#### RECORDS FOR THE EXERCISE ####
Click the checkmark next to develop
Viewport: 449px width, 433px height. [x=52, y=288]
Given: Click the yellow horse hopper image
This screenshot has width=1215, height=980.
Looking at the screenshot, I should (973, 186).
####
YOUR INSTRUCTIONS>
Here the job is to restate all of the data word for word.

ANSWER BOX>
Click the checkmark next to develop
Viewport: 449px width, 433px height. [x=52, y=288]
Given: Click the yellow horse hopper image
This screenshot has width=1215, height=980.
Looking at the screenshot, I should (973, 186).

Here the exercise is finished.